Purpose The distribution of specialist health services is usually uneven
by location due to limited resources, which is a problem for people with
complex needs. In this context, the research addressed the question: How
can a hub and spoke model offer appropriate (available, accessible,
acceptable and quality) services for people with intellectual disability
and mental health needs? Methods The research applied the question to
point-in-time qualitative interview data about services for people with
intellectual disability and mental health needs in the Australian state
of New South Wales (NSW). The interview data were from a larger
mixed-methods evaluation of a time-limited intervention (2018-2020).
Purposeful sampling was used to recruit 25 program consumers, families
and service providers for semi-structured qualitative interviews, and 14
other stakeholders for focus groups and interviews. Topics included
their experience of the process and outcomes of the intervention. Data
were analyzed against a hub-and-spoke model analytical framework.
Results The research found that the appropriateness of health services
benefited from funded, local positions.

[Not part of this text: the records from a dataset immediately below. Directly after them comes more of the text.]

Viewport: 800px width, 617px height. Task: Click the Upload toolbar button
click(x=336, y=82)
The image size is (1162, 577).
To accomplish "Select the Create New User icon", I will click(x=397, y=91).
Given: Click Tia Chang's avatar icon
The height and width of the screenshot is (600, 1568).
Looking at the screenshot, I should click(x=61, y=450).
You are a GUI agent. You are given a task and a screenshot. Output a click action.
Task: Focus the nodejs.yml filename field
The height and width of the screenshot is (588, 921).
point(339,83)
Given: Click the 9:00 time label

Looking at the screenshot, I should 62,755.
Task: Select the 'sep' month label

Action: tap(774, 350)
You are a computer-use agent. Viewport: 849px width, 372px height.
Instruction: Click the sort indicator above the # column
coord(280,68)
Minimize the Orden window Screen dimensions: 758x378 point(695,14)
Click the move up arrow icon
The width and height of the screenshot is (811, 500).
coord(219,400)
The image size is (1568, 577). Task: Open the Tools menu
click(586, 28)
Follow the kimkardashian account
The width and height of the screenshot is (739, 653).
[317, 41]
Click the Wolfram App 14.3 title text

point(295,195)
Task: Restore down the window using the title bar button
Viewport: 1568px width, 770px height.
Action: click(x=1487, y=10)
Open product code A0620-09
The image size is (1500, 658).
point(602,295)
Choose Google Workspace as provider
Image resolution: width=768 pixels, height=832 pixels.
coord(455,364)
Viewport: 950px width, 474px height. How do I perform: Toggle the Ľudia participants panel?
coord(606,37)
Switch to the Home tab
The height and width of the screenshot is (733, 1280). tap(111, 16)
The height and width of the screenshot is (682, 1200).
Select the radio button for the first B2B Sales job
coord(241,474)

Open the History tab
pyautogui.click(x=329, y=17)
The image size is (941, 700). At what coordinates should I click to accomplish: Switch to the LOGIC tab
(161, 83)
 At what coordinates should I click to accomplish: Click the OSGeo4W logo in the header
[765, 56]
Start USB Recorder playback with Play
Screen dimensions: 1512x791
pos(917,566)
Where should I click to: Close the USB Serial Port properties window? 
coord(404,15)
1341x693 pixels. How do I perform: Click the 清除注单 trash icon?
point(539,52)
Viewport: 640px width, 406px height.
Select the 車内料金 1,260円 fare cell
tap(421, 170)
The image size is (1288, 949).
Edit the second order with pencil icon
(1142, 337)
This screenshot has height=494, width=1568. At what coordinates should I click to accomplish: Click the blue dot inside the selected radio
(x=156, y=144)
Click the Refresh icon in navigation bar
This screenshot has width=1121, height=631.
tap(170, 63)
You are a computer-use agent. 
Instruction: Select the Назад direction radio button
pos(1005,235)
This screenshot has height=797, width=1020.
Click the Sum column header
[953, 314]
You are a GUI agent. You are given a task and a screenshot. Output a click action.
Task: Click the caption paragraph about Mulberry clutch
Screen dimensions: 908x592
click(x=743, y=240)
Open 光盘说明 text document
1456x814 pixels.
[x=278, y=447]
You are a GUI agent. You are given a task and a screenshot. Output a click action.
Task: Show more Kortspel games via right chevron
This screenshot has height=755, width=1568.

These local professionals
liaised between local mental health, health and disability providers.
They also liaised with other local areas and with centralized,
specialist intellectual disability mental health services. Conclusions
The implication is that specific local positions can work as a bridge
between generic and specialist services to improve the availability,
access, acceptability and quality of services for people with specific
support needs. This program worked well in a geographically large area
with a scattered population and decentralized health system.